Dennoch bleibt der Internationale Frauentag ein besonderer Tag, weil damit historische Kämpfe und Errungenschaften der Frauenbewegung der ganzen Welt verbunden bleiben, und auch in diesem Jahr die Frauenbewegung am 8. März auf die Straße geht und Forderungen stellt – auch hierzulande.

In der Vergangenheit gab es immer wieder Versuche, den Internationalen Frauentag, der seine Wurzeln in der sozialdemokratischen und kommunistischen Bewegung hat und von der feministischen Bewegung bereichert wurde, zu banalisieren und ihm seinen kämpferischen Inhalt zu entziehen.

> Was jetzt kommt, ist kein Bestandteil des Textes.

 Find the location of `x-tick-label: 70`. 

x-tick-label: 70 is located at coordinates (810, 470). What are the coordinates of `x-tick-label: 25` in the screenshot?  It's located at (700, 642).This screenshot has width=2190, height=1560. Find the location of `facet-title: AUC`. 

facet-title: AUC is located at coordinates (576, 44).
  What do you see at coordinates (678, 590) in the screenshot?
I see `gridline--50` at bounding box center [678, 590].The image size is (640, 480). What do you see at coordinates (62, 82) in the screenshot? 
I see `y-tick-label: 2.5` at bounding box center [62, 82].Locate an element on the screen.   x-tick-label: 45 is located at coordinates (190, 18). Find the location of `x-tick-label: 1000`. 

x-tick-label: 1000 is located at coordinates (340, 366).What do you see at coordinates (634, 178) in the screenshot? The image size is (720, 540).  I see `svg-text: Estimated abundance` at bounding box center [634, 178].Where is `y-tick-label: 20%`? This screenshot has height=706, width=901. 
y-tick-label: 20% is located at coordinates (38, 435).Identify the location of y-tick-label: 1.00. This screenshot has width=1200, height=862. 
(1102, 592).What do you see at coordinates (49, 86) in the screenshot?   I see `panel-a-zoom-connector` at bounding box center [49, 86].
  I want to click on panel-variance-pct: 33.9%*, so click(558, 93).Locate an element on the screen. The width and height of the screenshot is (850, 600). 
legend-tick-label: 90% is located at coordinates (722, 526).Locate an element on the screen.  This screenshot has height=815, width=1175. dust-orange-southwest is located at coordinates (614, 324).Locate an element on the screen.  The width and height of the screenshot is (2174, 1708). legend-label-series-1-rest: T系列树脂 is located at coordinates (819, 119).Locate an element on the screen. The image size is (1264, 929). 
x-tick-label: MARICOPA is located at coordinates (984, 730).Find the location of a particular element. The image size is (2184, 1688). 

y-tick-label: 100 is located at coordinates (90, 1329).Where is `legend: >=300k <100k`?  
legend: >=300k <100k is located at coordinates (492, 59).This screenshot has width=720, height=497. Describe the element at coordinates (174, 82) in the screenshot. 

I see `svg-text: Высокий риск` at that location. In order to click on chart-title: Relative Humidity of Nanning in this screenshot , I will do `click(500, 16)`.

Wenn gutbürgerliche Frauen sich darum sorgen, dass zu wenige Frauen in den Vorständen der Konzerne und Aktiengesellschaften sind, und die bürgerlichen Medien dem breiten Raum einräumen, dann ist das ihre Sache, hat aber nichts mit der Gleichberechtigung und der Emanzipation der Frauen zu tun. Denn dass zu denen, die in diesem Land bestimmen, ein paar mehr Frauen gehören, ändert nichts an der doppelten Ausbeutung der Frauen im Kapitalismus durch Haus- und Carearbeit einerseits und Lohnarbeit andererseits.

Weiterhin gibt es eine Reihe Probleme und Diskriminierungen, von denen in erster Linie Frauen betroffen waren oder sind und denen lange Zeit auch in der Arbeiterbewegung nicht die erforderliche Aufmerksamkeit geschenkt wurde, zum Beispiel, wenn es um eine bessere Aufteilung der Haushalts- und Carearbeit geht.

Gegenwärtig erleben wir, dass besonders viele Frauen von Armut betroffen sind, weil sie lediglich Teilzeit arbeiten können oder müssen, beziehungsweise alleinerziehend sind oder zum großen Teil in Wirtschaftsbereichen arbeiten, in denen ohnehin niedrige Löhne an der Tagesordnung sind, zum Beispiel im Handel und im Reinigungsbereich

Es stimmt, dass während der vergangenen Jahrzehnte manches zum Besseren gewendet werden konnte, nicht zuletzt durch den Einsatz der Arbeiterbewegung und der feministischen Bewegung, aber der Weg zur Gleichberechtigung der Geschlechter ist noch weit.

Der Kampf um die Gleichberechtigung der Frau ist in erster Linie ein sozialer Kampf, ein antikapitalistischer Kampf, und die große Teilnahme von Frauen an den Streik- und Protestbewegungen in unserem Nachbarland Frankreich ist ein aktuelles Beispiel dafür.

Der Kampf um die Rechte der Frauen ist auch ein Kampf gegen Militarisierung und Krieg. Nur im Frieden ist es möglich, soziale Rechte zu erkämpfen und zu verteidigen, und sich gegen die massive Aufrüstung zu wehren, die das Leben von Frauen und Männern gleichermaßen bedroht.

Der Internationale Frauentag ist eine gute Gelegenheit das deutlich zu machen und Forderungen zu stellen, welche uns diesem Ziel näher bringen, zum Beispiel beim »Feministischen Marsch« am heutigen 8. März um 17 Uhr in Luxemburg.